Parto con una domanda che può sembrare una provocazione. Tu inizi il tuo libro invitando il pubblico a leggere i manga. Ma c’è davvero bisogno di fare questo invito visto lo straordinario successo dei manga?
In realtà questo doppio invito parte dalla mia esperienza personale. Anche prima di mettermi a lavorare al libro ho avuto l’occasione di parlare con diverse persone, in particolare genitori di ragazzini e ragazzine che leggono manga, genitori che hanno più o meno la mia età e quindi sono cresciuti coi cartoni animati giapponesi, eppure nutrono una diffidenza e un timore verso quel mondo.
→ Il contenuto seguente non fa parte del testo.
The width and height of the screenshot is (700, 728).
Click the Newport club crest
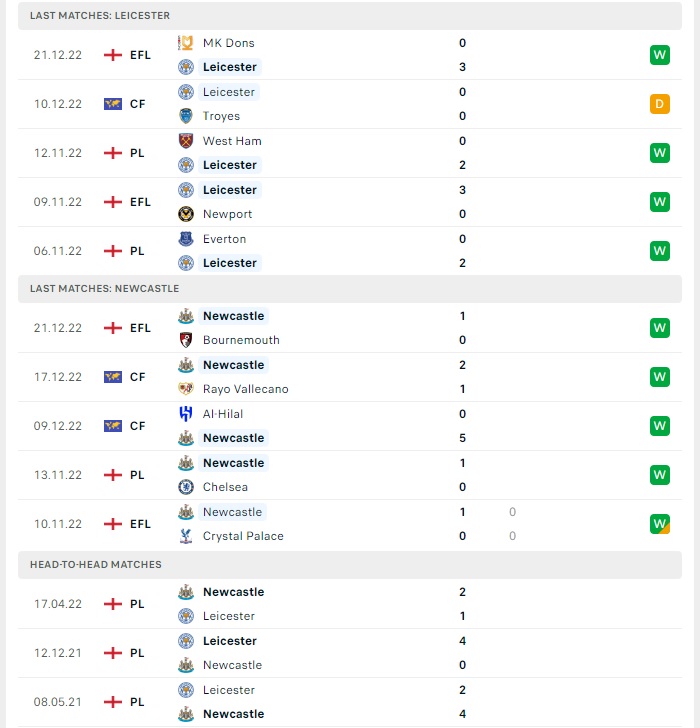pyautogui.click(x=186, y=214)
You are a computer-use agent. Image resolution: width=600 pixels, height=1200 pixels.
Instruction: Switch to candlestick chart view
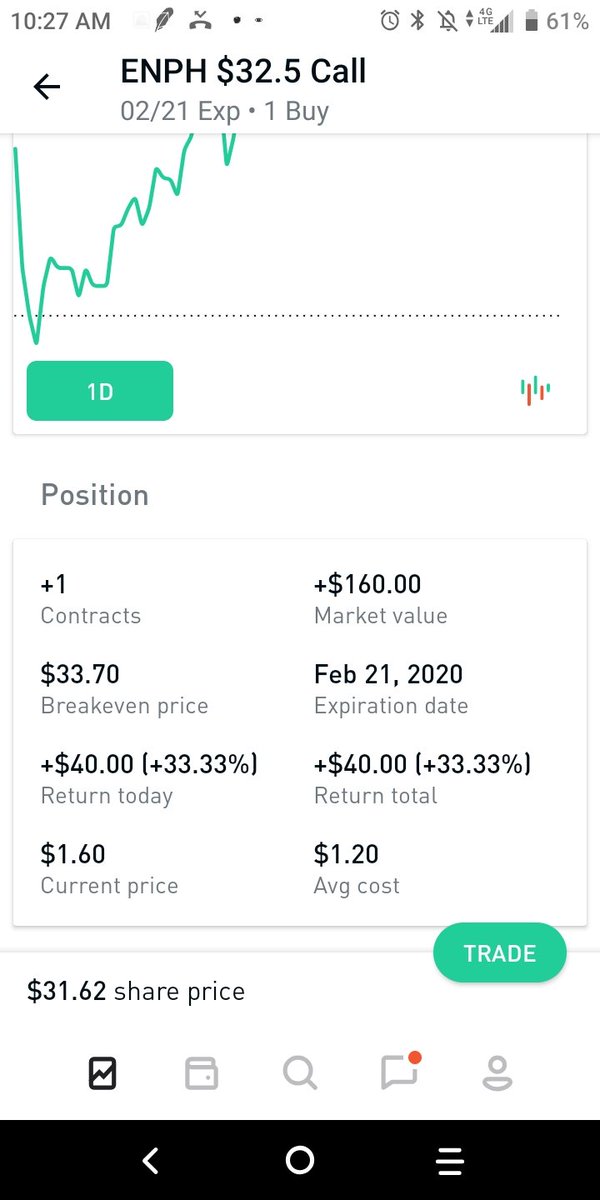point(535,390)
Così ho pensato che certa propaganda e certa diffidenza è più diffusa di quello che sembra. Inoltre io stessa ho cominciato intorno ai 20 anni a leggere i manga, e mi è sembrato utile sottolineare anche se i manga ci sembrano estranei, in realtà ci appartengono già.

 

I manga oggi occupano una fetta importante del mercato fumettistico italiano, quasi il 60% secondo i dati che abbiamo, con una crescita di fatturato esponenziale negli ultimi anni. Secondo te perché hanno tutto questo successo?
In parte c’era già prima ma non era così evidente perché i manga venivano venduti sostanzialmente nelle fumetterie, che non sono censite dalle ricerche sulle vendite. Durante la pandemia poi, grazie agli anime in streaming, tanti adolescenti hanno riscoperto l’universo dei prodotti di intrattenimento di origine asiatica, in particolare giapponesi, ed è stato normale che si innamorassero dei manga perché sono tra i prodotti culturali che mostrano più attenzione nel racconto dell’adolescenza a 360 gradi, con storie di avventura o con storie più legate alla realtà dei problemi di quell’età: dall’amicizia, al bullismo, alla scoperta della sfera sessuale. Cose che un po’ mancano nei libri per adolescenti di taglio occidentale.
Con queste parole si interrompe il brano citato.